Openapi

• Introducing api2spec: Generate OpenAPI Specs from Source Code

  You’ve written a beautiful REST API. Routes are clean, handlers are tested and the types are solid. But where’s your OpenAPI spec? It’s probably outdated, incomplete, or doesn’t exist at all.

  If you’re “lucky”, you’ve been maintaining one by hand. The alternatives aren’t great either, runtime generation requires starting your app and hitting every endpoint or annotation-heavy approaches clutter your code. We should all know at this point, with manual maintenance, it will inevitably drift from reality.

  What if you could just point a tool at your source code and get an OpenAPI spec?

  Enter api2spec

  # Install
  go install github.com/api2spec/api2spec@latest
  
  # Initialize config (auto-detects your framework)
  api2spec init
  
  # Generate your spec
  api2spec generate
  

  That’s it. No decorators to add. No server to start. No endpoints to crawl.

  What We Support

  Here’s where it gets interesting. We didn’t build this for one framework—we built a plugin architecture that supports 30+ frameworks across 16 programming languages:

  • Go: Chi, Gin, Echo, Fiber, Gorilla Mux, stdlib
  • TypeScript/JavaScript: Express, Fastify, Koa, Hono, Elysia, NestJS
  • Python: FastAPI, Flask, Django REST Framework
  • Rust: Axum, Actix, Rocket
  • PHP: Laravel, Symfony, Slim
  • Ruby: Rails, Sinatra
  • JVM: Spring Boot, Ktor, Micronaut, Play
  • And more: Elixir Phoenix, ASP.NET Core, Gleam, Vapor, Servant…

  How It Works

  The secret sauce is tree-sitter, an incremental parsing library that can parse source code into concrete syntax trees.

  Why tree-sitter instead of language specific AST libraries?

  1. One approach, many languages. We use the same pattern-matching approach whether we’re parsing Go, Rust, TypeScript, or PHP.
  2. Speed. Tree-sitter is designed for real-time parsing in editors. It’s fast enough to parse entire codebases in seconds.
  3. Robustness. It handles malformed or incomplete code gracefully, which is important when you’re analyzing real codebases.
  4. No runtime required. Your code never runs. We can analyze code even if dependencies aren’t installed or the project won’t compile.

  For each framework, we have a plugin that knows how to detect if the framework is in use, find route definitions using tree-sitter queries, and extract schemas from type definitions.

  ---

  Let’s Be Honest: Limitations

  Here’s where I need to be upfront. Static analysis has fundamental limitations.
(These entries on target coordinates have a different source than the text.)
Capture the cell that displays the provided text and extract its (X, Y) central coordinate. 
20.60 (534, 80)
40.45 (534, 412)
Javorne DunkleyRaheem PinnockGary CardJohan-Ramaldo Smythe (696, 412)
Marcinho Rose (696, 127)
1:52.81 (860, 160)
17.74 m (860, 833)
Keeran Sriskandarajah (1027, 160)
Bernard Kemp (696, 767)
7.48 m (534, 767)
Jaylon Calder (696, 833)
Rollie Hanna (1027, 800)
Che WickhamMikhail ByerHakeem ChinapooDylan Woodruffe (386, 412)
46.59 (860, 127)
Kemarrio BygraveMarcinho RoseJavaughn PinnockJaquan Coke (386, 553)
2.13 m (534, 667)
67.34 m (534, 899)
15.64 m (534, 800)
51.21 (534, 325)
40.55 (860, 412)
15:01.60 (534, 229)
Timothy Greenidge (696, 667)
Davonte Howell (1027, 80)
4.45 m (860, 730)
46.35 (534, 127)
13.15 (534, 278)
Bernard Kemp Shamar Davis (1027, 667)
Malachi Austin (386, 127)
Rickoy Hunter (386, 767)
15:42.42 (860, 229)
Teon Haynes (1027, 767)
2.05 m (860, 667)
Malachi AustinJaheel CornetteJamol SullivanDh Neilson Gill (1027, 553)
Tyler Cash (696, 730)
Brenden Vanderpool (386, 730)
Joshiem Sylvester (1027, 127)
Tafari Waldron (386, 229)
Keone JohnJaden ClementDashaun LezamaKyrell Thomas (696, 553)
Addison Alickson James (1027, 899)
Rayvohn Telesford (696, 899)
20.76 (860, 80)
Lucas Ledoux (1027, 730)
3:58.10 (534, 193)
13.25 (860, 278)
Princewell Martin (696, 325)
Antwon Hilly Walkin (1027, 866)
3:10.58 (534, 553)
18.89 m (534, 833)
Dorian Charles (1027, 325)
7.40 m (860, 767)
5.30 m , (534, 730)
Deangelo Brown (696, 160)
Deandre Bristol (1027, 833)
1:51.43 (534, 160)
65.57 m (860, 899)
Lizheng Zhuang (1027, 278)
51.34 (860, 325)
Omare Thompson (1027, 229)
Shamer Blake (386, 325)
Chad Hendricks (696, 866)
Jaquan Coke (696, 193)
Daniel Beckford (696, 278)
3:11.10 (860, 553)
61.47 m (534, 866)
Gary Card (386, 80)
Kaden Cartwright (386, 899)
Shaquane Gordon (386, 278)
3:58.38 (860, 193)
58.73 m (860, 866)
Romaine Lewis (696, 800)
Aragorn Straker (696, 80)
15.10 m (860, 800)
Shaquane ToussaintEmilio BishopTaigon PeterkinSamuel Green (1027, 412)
  When you generate OpenAPI specs at runtime (like FastAPI does natively), you have perfect information. The actual response types. The real validation rules. The middleware that transforms requests.

  We’re working with source code. We can see structure, but not behavior.

  What this means in practice:

  • Route detection isn’t perfect. Dynamic routing or routes defined in unusual patterns might be missed.
  • Schema extraction varies by language. Go structs with JSON tags? Great. TypeScript interfaces? We can’t extract literal union types as enums yet.
  • We can’t follow runtime logic. If your route path comes from a database, we won’t find it.
  • Response types are inferred, not proven.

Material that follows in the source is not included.